Over the holiday, I read a couple more of Stephen J. Cannell’s Shane Scully novels, Cold Hit and Three Shirt Deal. It would be pointless, I think, to give either of them full reviews, unless one of them was bad (neither is), since I’m already on record as enjoying the series. So I’ll just post some thoughts, thought while reading.
1. Does the Los Angeles police department really allow an officer to be their spouse’s immediate superior? If they do, I think they’re nuts.
2. At one point in Cold Hit, Scully as narrator talks about the integration of female officers into the force. I thought the passage was interesting, because he listed good arguments the old guard used against deploying smaller, weaker female patrol officers. He largely answered them, not with a strong counter-argument, but by saying “It’s done, there’s nothing you can do about it.” I find that suggestive (in the inviting-of-thought sense). Probably it’s just me.
3. In spite of his theoretical advocacy of a co-ed police force, Cannell makes heavy use of the inherent pressures, interpersonal and job-related, that come from men serving alongside women in dangerous situations. One could, if one wished, read the whole series as a subtle argument against female recruitment. Again, that’s probably just me.
4. When I first picked up a Cannell novel, I didn’t expect much in the way of character development. Cannell is a television writer/producer, and that medium isn’t famous for the depth of its psychological insight (though The Rockford Files, one of Cannell’s shows, featured some of the best character writing ever done in the medium). I was pleasantly surprised. Perhaps as a relief from the constraints of the one-hour series, Cannell goes very deeply into the psyches of his characters. Indeed, in Cold Hit, he probably took it a little too far at one point, having a certain character make a personal disclosure worthy of Oprah’s show, in the middle of a gun fight. But that’s a rare misstep.

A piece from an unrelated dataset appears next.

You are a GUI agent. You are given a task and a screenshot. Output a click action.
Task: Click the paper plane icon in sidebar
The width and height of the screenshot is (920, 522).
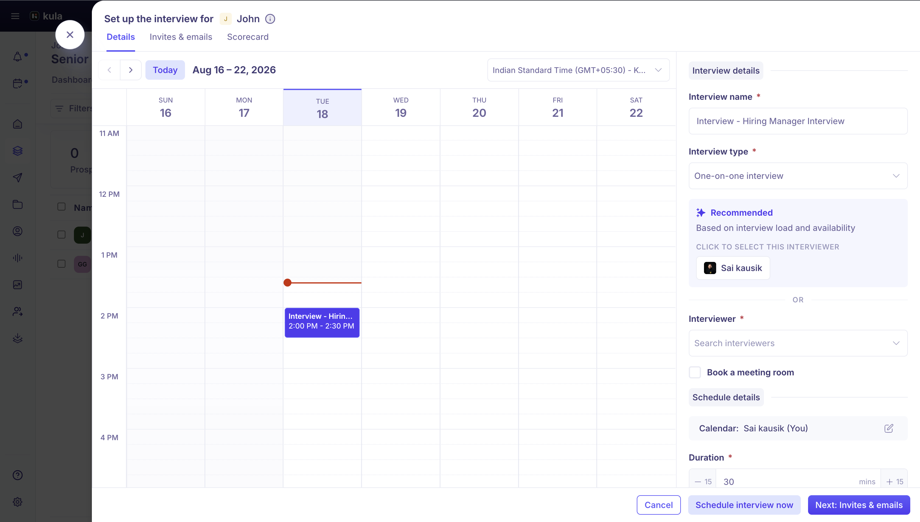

5. One drawback of the series format is that it’s hard to allow the heroes to change as much as classic story structure demands. Cannell has done a wonderful job of solving that problem by making surprising changes in his hero’s relationships, especially in Three Shirt Deal. What does Scully do when his wife/superior officer, previously the prudent one in the relationship, now becomes the crazy risk-taker, and he has to act like the grownup? The results are amusing.